While I am not in the habit of adding either at random, we’ve gained five cats at our place since the summer of 2013 (3 of them intentionally, 2 by accident) and all of them are still alive and as normal as cats ever get. Phoenix has come to terms with all of them in his own special bitey way. I suspect a couple of them may attend therapy for malinois-induced neurosis but on the surface they appear to be your average Iowa barn cats.
Cat number seven arrived earlier this month.
In case you’re counting, I didn’t skip cat number six. She is Winnie The Cat and she was here before Phoenix. Technically, she was here before Jamie, if that gives you an idea of how insanely old she is. She was actually cat number one. Cats number two through six – Siren, Gryphon, Weezel (intentional), Wild and Bonus (accidental) - came in 2013. 2014 was relatively peaceful, if you don’t count Banner’s arrival, which lit off all sorts of fireworks until Phoenix decided he wuuuuuved his little bob-tailed bro.
And that brings us to cat number seven.I’m not averse to having multiple outdoor cats. We have a big farm. There’s plenty of room for everyone. There are plenty of mice for everyone. There’s plenty of room around the communal food bowl, too. The price of eating out of the communal bowl is a round trip to the vet. That entitles the recipient to sit on the patio, two squares a day and free run of the farm without being molested by the dogs. Unless, of course, the cat wants to be molested and then it can just roll over and stick its paws in the air and let the dogs sniff and poke. This happens frequently.
That’s where Phoenix and I see things a little differently.
With a malinois, there are no shades of gray. It’s either black or it’s white. In this case, it’s both.
Cat number seven, hereafter known as Freeloader, is black and white. He showed up earlier this month. He keeps a low profile but has figured out the morning and evening feeding times. He’s not a touchy-feely sort of cat but he talks to me a lot.

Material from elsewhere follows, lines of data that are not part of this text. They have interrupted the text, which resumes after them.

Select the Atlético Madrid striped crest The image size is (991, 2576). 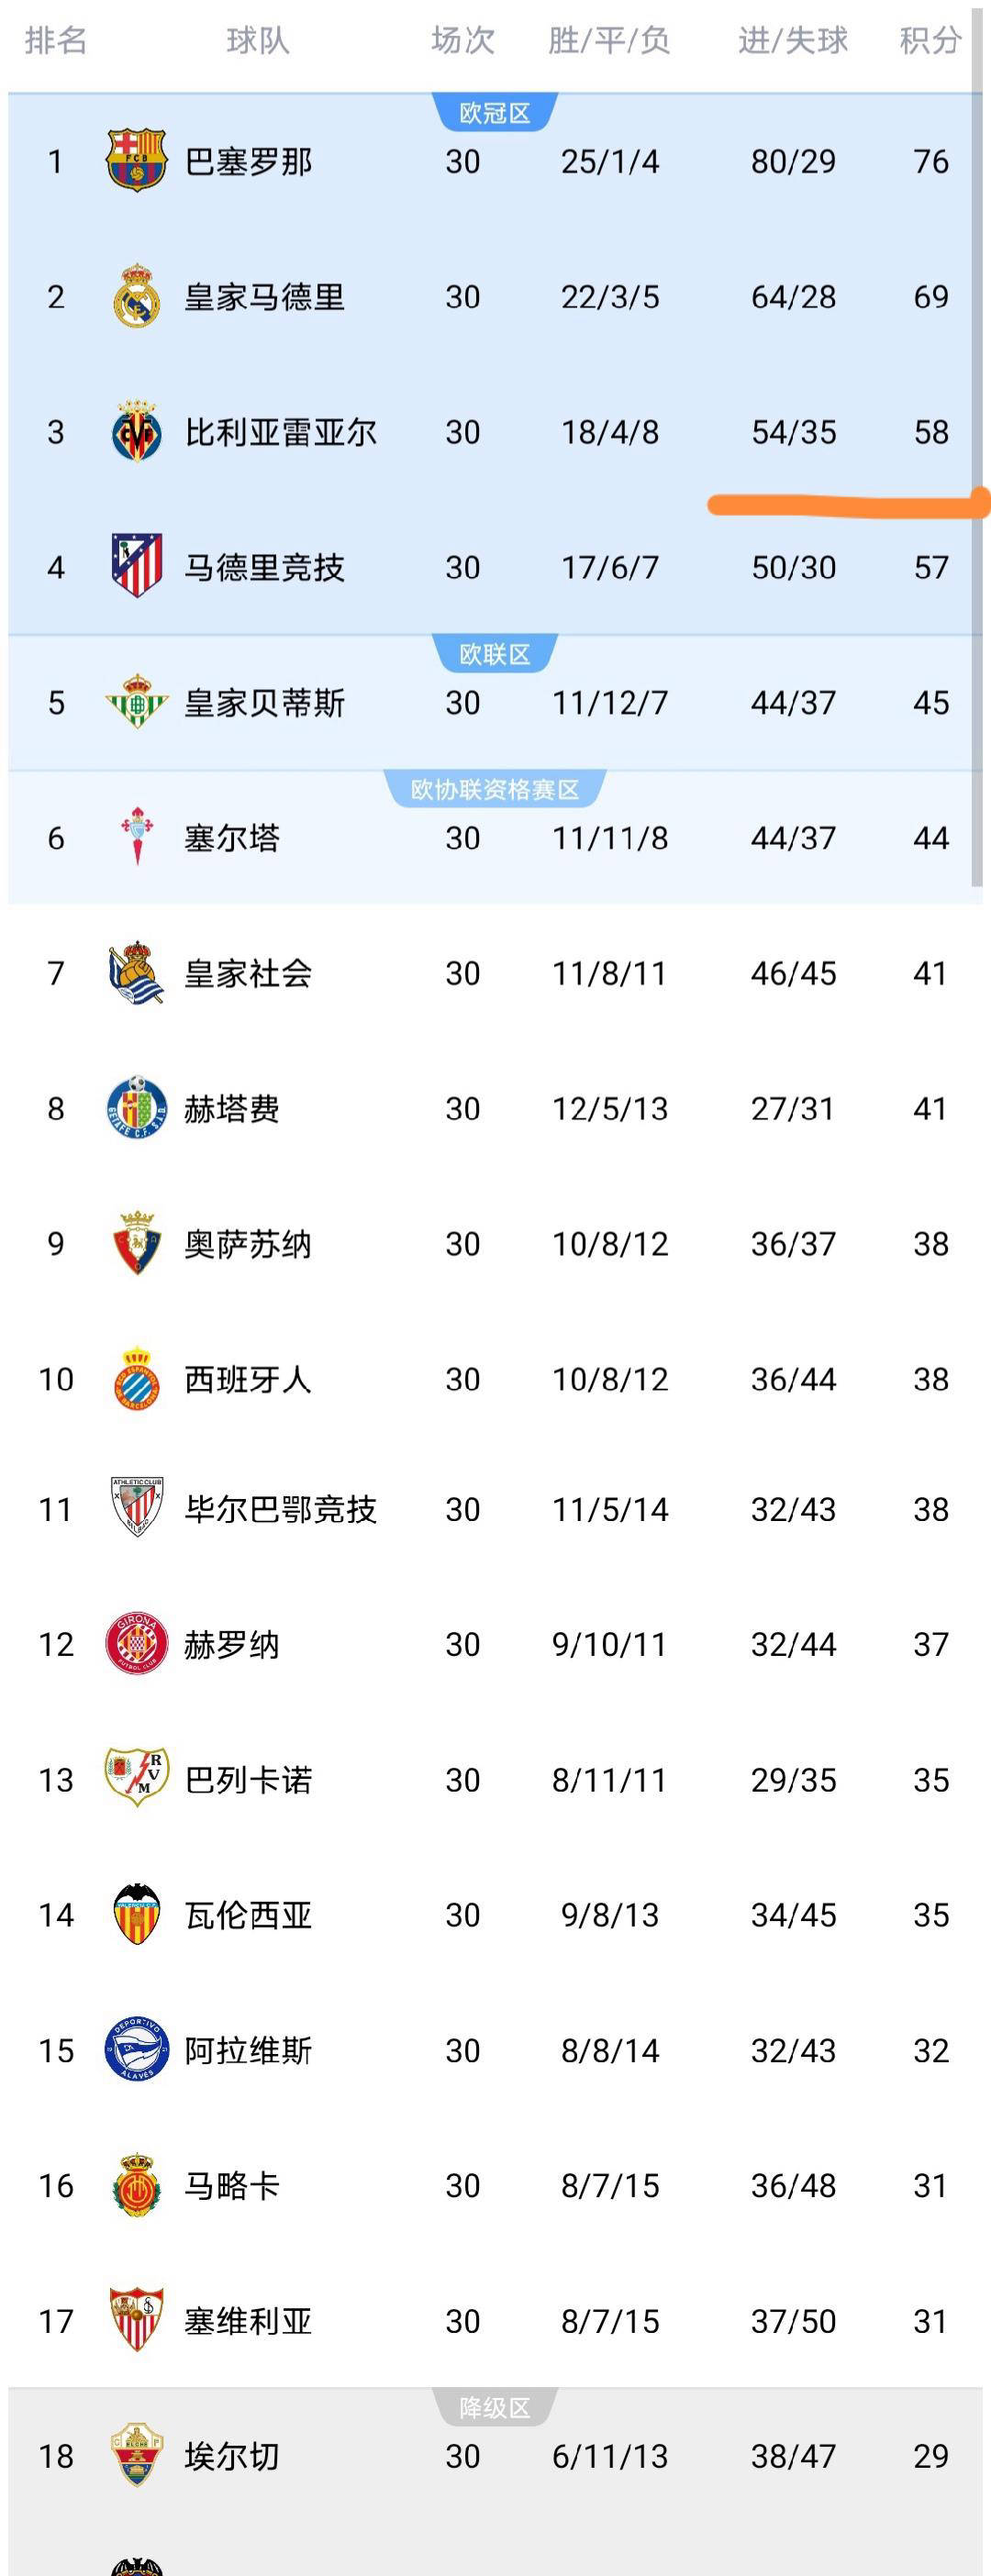(136, 566)
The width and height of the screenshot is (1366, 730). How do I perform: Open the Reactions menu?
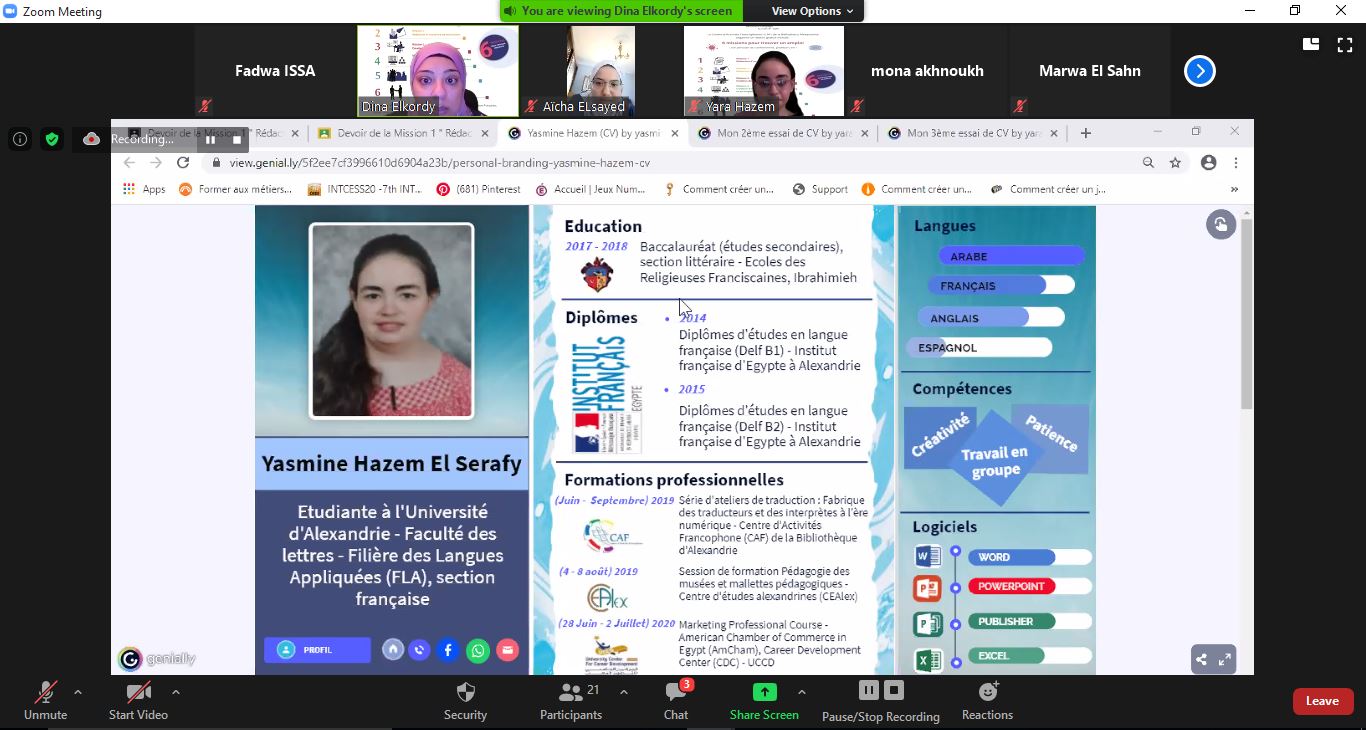click(x=987, y=693)
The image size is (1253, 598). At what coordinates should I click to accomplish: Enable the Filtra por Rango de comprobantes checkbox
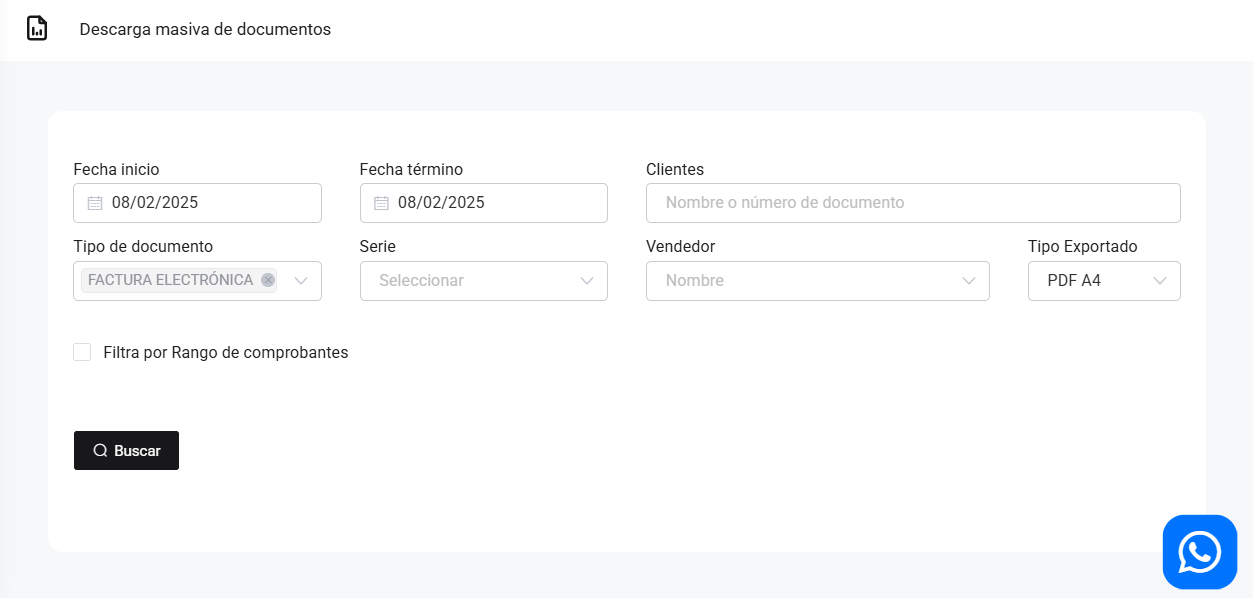coord(82,352)
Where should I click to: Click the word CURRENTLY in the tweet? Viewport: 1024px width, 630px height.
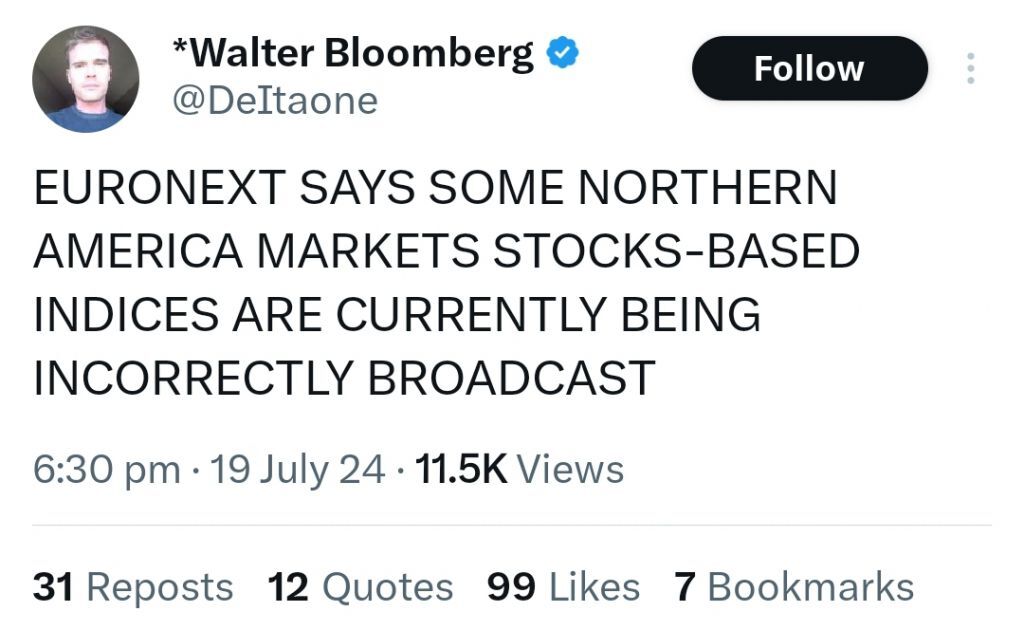pyautogui.click(x=465, y=315)
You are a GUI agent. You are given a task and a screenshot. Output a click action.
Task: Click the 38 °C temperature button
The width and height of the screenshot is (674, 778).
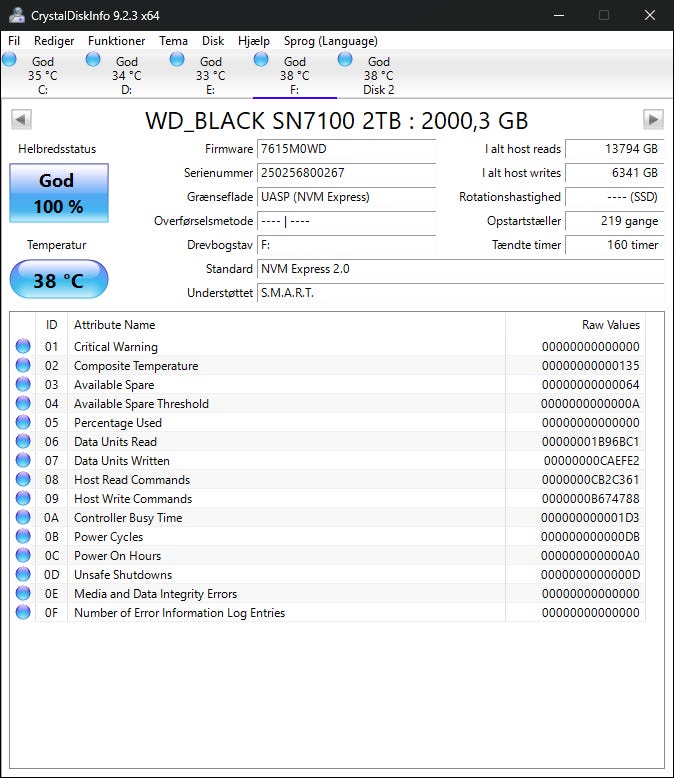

Phoenix does not approve. Freeloader is not one of “his” cats. He has not cleared whatever passes for a background check in Phoenix’s world. Therefore he does not belong. He should leave. He should leave now.Phoenix, barking hysterically: Insurgent! Intruder! Battle stations! Scramble the fighters! This is not a drill!
Me: What? What! It’s a cat! Freddie Krueger is not on the back porch!
Phoenix: Yes! Cat! Not my cat! Strange cat! Who’s Freddie Krueger?Me: Will you relax? It can stay.
Phoenix: No! Strange cat! Not okay! Must leave! I will make it leave!
Banner: New kitty? Where? Want it!
Freeloader: Holy crap. This place has good chow but the natives are a little over the top.Phoenix: I will give you the malinois death stare. You want to run so I can chase you. You want to run now. Run. Now. RUN! Why aren’t you running?
Banner bouncing enthusiastically: Here, kitty, kitty, kitty!Me: Freeloader, here’s the deal. You’re welcome to stay. There are two house rules. Number one, once you’re settled in, you win an overnight trip to the vet. Number two, don’t run from the dogs. Ever. It's better that way. Trust me.
Freeloader: Are you crazy, woman? I’m not going anywhere near those dogs. The big one drools when he looks at me and the little one looks insane. Why does it keep bouncing up and down like that? Is something wrong with it?Me: I don’t have time to explain. Phoenix, put your teeth back in your mouth and quit staring at the cat. It makes him uncomfortable. Banner, stop acting like a rabbit on crack.
Phoenix: He started it.
Banner: Like the kitty! Pretty kitty! Want to sniff it!
Me: He doesn’t want to sniff you, I’m pretty sure of that.
Freeloader: This place is an asylum. Can I get my meal to go?
Phoenix: BARKBARKBARKBARKBARK!Me: What is it now?
Phoenix: I thought I saw Freddie Krueger.